Records from a collection
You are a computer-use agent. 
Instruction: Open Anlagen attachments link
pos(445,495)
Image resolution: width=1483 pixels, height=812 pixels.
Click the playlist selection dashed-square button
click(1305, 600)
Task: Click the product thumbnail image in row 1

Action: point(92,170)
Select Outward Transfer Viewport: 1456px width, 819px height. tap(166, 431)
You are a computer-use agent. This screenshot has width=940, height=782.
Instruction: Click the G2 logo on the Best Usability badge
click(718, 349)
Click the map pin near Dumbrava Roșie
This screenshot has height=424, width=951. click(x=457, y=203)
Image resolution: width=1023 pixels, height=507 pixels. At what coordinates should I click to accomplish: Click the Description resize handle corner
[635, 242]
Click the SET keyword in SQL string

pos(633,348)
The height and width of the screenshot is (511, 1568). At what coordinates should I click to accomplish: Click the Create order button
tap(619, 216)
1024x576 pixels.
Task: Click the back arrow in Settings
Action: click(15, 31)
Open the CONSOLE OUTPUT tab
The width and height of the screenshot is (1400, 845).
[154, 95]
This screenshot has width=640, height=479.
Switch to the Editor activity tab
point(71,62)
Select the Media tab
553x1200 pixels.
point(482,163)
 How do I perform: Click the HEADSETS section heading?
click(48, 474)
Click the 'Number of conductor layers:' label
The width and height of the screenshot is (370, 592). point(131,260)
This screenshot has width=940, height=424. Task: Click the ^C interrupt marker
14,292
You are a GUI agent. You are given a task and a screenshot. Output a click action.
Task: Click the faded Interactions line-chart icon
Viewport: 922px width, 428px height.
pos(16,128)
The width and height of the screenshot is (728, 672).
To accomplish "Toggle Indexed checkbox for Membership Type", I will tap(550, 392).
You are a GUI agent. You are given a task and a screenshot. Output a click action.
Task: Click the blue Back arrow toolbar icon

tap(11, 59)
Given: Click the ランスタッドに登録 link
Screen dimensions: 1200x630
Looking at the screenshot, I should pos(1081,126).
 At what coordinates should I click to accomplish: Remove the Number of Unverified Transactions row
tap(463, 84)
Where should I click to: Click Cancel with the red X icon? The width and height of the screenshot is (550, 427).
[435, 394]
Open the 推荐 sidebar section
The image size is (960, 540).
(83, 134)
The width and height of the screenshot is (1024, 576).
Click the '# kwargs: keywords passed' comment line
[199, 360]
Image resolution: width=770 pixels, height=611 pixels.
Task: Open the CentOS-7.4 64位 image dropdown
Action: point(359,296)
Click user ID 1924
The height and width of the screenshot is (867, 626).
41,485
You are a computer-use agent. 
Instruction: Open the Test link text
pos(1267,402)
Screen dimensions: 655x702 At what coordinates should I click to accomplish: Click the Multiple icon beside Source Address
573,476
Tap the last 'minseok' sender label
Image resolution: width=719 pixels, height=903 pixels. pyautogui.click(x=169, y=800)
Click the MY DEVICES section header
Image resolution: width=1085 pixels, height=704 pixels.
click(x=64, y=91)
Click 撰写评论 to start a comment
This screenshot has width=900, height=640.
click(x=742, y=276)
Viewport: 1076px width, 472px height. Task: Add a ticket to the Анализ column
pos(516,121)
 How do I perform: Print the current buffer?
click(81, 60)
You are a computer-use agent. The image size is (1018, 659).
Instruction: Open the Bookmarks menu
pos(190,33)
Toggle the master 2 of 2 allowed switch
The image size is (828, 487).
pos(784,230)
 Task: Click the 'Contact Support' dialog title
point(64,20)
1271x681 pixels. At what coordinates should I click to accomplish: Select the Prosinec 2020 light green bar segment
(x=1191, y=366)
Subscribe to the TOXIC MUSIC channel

* **Instructions for the task**
Would you set the entries down again, exactly as they were written?

* **Answer to the exercise**
You are a computer-use agent. 
Instruction: Open Anlagen attachments link
pos(445,495)
Image resolution: width=1483 pixels, height=812 pixels.
Click the playlist selection dashed-square button
click(1305, 600)
Task: Click the product thumbnail image in row 1

Action: point(92,170)
Select Outward Transfer Viewport: 1456px width, 819px height. tap(166, 431)
You are a computer-use agent. This screenshot has width=940, height=782.
Instruction: Click the G2 logo on the Best Usability badge
click(718, 349)
Click the map pin near Dumbrava Roșie
This screenshot has height=424, width=951. click(x=457, y=203)
Image resolution: width=1023 pixels, height=507 pixels. At what coordinates should I click to accomplish: Click the Description resize handle corner
[635, 242]
Click the SET keyword in SQL string

pos(633,348)
The height and width of the screenshot is (511, 1568). At what coordinates should I click to accomplish: Click the Create order button
tap(619, 216)
1024x576 pixels.
Task: Click the back arrow in Settings
Action: click(15, 31)
Open the CONSOLE OUTPUT tab
The width and height of the screenshot is (1400, 845).
[154, 95]
This screenshot has width=640, height=479.
Switch to the Editor activity tab
point(71,62)
Select the Media tab
553x1200 pixels.
point(482,163)
 How do I perform: Click the HEADSETS section heading?
click(48, 474)
Click the 'Number of conductor layers:' label
The width and height of the screenshot is (370, 592). point(131,260)
This screenshot has width=940, height=424. Task: Click the ^C interrupt marker
14,292
You are a GUI agent. You are given a task and a screenshot. Output a click action.
Task: Click the faded Interactions line-chart icon
Viewport: 922px width, 428px height.
pos(16,128)
The width and height of the screenshot is (728, 672).
To accomplish "Toggle Indexed checkbox for Membership Type", I will tap(550, 392).
You are a GUI agent. You are given a task and a screenshot. Output a click action.
Task: Click the blue Back arrow toolbar icon

tap(11, 59)
Given: Click the ランスタッドに登録 link
Screen dimensions: 1200x630
Looking at the screenshot, I should pos(1081,126).
 At what coordinates should I click to accomplish: Remove the Number of Unverified Transactions row
tap(463, 84)
Where should I click to: Click Cancel with the red X icon? The width and height of the screenshot is (550, 427).
[435, 394]
Open the 推荐 sidebar section
The image size is (960, 540).
(83, 134)
The width and height of the screenshot is (1024, 576).
Click the '# kwargs: keywords passed' comment line
[199, 360]
Image resolution: width=770 pixels, height=611 pixels.
Task: Open the CentOS-7.4 64位 image dropdown
Action: point(359,296)
Click user ID 1924
The height and width of the screenshot is (867, 626).
41,485
You are a computer-use agent. 
Instruction: Open the Test link text
pos(1267,402)
Screen dimensions: 655x702 At what coordinates should I click to accomplish: Click the Multiple icon beside Source Address
573,476
Tap the last 'minseok' sender label
Image resolution: width=719 pixels, height=903 pixels. pyautogui.click(x=169, y=800)
Click the MY DEVICES section header
Image resolution: width=1085 pixels, height=704 pixels.
click(x=64, y=91)
Click 撰写评论 to start a comment
This screenshot has width=900, height=640.
click(x=742, y=276)
Viewport: 1076px width, 472px height. Task: Add a ticket to the Анализ column
pos(516,121)
 How do I perform: Print the current buffer?
click(81, 60)
You are a computer-use agent. The image size is (1018, 659).
Instruction: Open the Bookmarks menu
pos(190,33)
Toggle the master 2 of 2 allowed switch
The image size is (828, 487).
pos(784,230)
 Task: Click the 'Contact Support' dialog title
point(64,20)
1271x681 pixels. At what coordinates should I click to accomplish: Select the Prosinec 2020 light green bar segment
(x=1191, y=366)
Subscribe to the TOXIC MUSIC channel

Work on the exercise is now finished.